CO2 plus faibles que 20 ans pour la bioénergie issue des résidus de récolte [15, 44]. Dans le cas de résidus de récolte qui sont normalement brûlés au bord de la route afin de réduire les risques d’incendie, l’utilisation de la bioénergie pour remplacer les combustibles fossiles génère des avantages atmosphériques immédiats. De même, l'augmentation de l'efficacité de conversion de la biomasse à 35% peut générer des avantages immédiats dans certains cas lorsque les résidus de récolte sont laissés sur les sites de récolte [78]. Finalement, les auteurs recommandent de privilégier l’utilisation locale des copeaux de bois par rapport à l’exportation de granulés de bois [78]. Finalement, Barette et al. 2017 [124] déterminent les conditions de rentabilité d’une usine produisant des granules destinés à l’exportation internationale en utilisant comme matière première des résidus de coupe ou du bois mort. Les granules sont produits lorsque les arbres morts contiennent une trop forte proportion de pourriture avec une teneur en humidité plus faible, ce qui affecte la qualité du papier. Ainsi, cette matière première est considérée comme un contaminant dans la chaine de valeur pour les usines de mise en pâte. Les résultats démontrent que l'utilisation d'arbres morts pour le bois d'œuvre et les granules est presque aussi rentable que de les utiliser pour le bois d'œuvre et la pâte, avec une diminution du rendement allant jusqu’à 12% selon la taille de l'arbre.

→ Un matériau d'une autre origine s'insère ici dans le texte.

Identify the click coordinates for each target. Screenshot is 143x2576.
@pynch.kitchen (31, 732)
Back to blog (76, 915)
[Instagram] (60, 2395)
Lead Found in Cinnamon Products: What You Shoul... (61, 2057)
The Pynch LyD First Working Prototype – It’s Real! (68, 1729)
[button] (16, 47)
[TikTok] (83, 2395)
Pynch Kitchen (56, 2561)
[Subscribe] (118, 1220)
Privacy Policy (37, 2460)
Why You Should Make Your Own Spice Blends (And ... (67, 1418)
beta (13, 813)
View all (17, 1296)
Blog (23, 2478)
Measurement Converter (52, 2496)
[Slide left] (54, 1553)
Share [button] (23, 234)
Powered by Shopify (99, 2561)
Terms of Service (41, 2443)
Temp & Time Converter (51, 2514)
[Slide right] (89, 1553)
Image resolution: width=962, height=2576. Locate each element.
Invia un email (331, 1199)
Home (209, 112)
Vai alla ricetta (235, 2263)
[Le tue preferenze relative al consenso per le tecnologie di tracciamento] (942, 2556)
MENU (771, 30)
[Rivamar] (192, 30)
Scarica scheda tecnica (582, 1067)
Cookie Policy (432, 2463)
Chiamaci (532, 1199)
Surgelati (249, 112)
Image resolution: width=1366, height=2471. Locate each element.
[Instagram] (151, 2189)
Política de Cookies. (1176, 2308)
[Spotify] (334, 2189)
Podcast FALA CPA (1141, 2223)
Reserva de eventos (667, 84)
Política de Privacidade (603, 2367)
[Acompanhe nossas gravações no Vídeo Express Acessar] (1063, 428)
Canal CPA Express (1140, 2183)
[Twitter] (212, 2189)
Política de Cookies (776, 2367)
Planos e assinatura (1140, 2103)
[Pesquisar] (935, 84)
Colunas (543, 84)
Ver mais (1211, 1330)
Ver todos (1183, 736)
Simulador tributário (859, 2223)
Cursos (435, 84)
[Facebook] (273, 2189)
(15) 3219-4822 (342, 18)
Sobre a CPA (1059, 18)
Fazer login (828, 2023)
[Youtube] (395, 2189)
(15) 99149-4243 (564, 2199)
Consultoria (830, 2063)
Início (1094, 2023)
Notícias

Cependant, la production de granules à partir d'arbres morts ne représentait pas une option financièrement viable et des subventions des gouvernements seraient nécessaires [124].

En terminant, le bénéfice net pour l'atmosphère de l’utilisation de la forêt pour la bioénergie est affecté par de nombreux facteurs, et les recherches futures devraient en outre évaluer quelles stratégies de bioénergie donnent les plus grands avantages de GES net sur les différentes échelles de temps requises à la reconstitution de la forêt suivant la ou les perturbations naturelles [14].

2.4.5 Analyse critique

L’augmentation des perturbations naturelles représente une réelle menace dans un contexte de réchauffement climatique. Plusieurs auteurs se sont concentrés sur la compréhension des mécanismes des évènements de perturbations tels que les feux et les infestations d’insectes. De plus, certains d’entre eux recommandent diverses pratiques devant être mises en place afin de limiter l’augmentation prévue des perturbations naturelles. L’enlèvement de la biomasse perturbé pour laisser place à de plus jeune forêt, diminuant la biomasse disponible pour des évènements de perturbation, fait partie des mesures d’atténuation envisagées. Parallèlement, la production de bioénergie à partir de la biomasse perturbée (résidus ou perturbations naturelles) permettant de

remplacer des produits issus des voies fossiles est envisagée. Cependant, très peu d’études ont regardé l’impact économique de la récolte pour le bois issu des perturbations naturelles. Il en est de même pour les études sur la modélisation du carbone forestier et l’identification des bénéfices environnementaux de l’utilisation de ce type de bois. Il importe donc d’étudier les conditions économiquement et environnementalement viables pour l’utilisation du bois perturbé issu des perturbations naturelles dans une bioraffinerie. Ce type d’étude devrait être plus répandue afin d’éventuellement aider les gouvernements à établir des stratégies permettant à la fois de réduire la quantité de bois morts dans les forêts et remplacer des produits fossiles par le fait même.